USACE Data Disclaimer: These data are furnished with the understanding that the Corps of Engineers makes no warranties concerning the accuracy, reliability, or suitability of the data for any particular purpose.
Yakima Klickitat Fisheries Project Data: Historical daily counts for Roza Dam for the years 1940-1967 and 1982-1985 were obtained and loaded from data provided courtesy of the U.S. Bureau of Reclamation's Yakima office. In years where daily counts are not available, the Yakama Nation has provided weekly counts with data assigned to an arbitrary day in the week for which counts are available. This is the case for Prosser Dam for the years 1983-1991 and for Roza Dam for the years 1986-1990. [Text from the Yakima Klickitat Fisheries Project web page, http://ykfp.org/adultcounts.htm.]

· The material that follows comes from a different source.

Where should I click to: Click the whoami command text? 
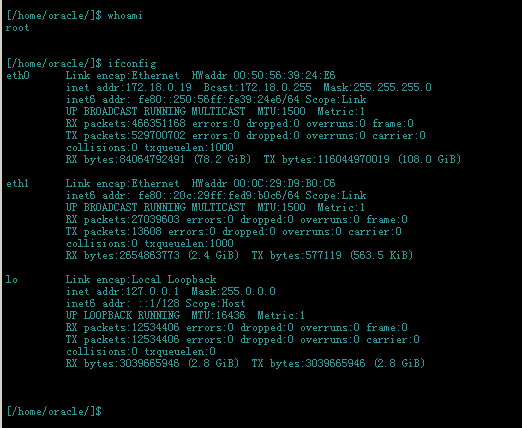[x=125, y=16]
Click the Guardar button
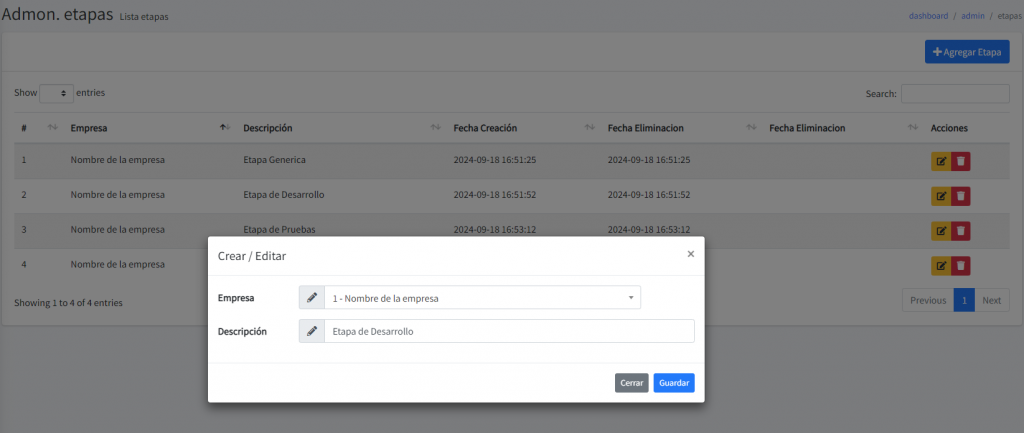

Tumwater Dam: Adult passage data for Tumwater Dam is the combination of released counts, referring to fish passed upstream of the dam and allowed to spawn naturally, and collected counts, referring to fish retained for hatchery broodstock. The Chinook adult passage counts are the sum of hatchery spring, hatchery summer, wild spring, and wild summer chinook as reported by WDFW and Chelan PUD. The Jack Chinook adult passage counts are the sum of hatchery spring, hatchery summer, wild spring, and wild summer jack chinook as reported by WDFW and Chelan PUD.
Steelhead Counts: The Steelhead parameter includes both hatchery and wild counts. Prior to 1995 wild steelhead data was not published on a daily basis. The Steelhead-Wild parameter is a subset of the total steelhead and may include unmarked hatchery fish.
Chinook Run Dates: Chinook runs (referring to the season when adults migrate upstream) are based on run schedules by project as established by the U.S. Army Corps of Engineers and Yakima Klickitat Fisheries Project. Sp = Spring, Su = Summer, Fa = Fall
Calculating the 10 year averages: The ten year averages are calculated by DART for each calendar day of data at each project. For the current year and any given project/month/day, the data is summed from the previous 10 years and divided by the number of non-null data points available during that 10 year span.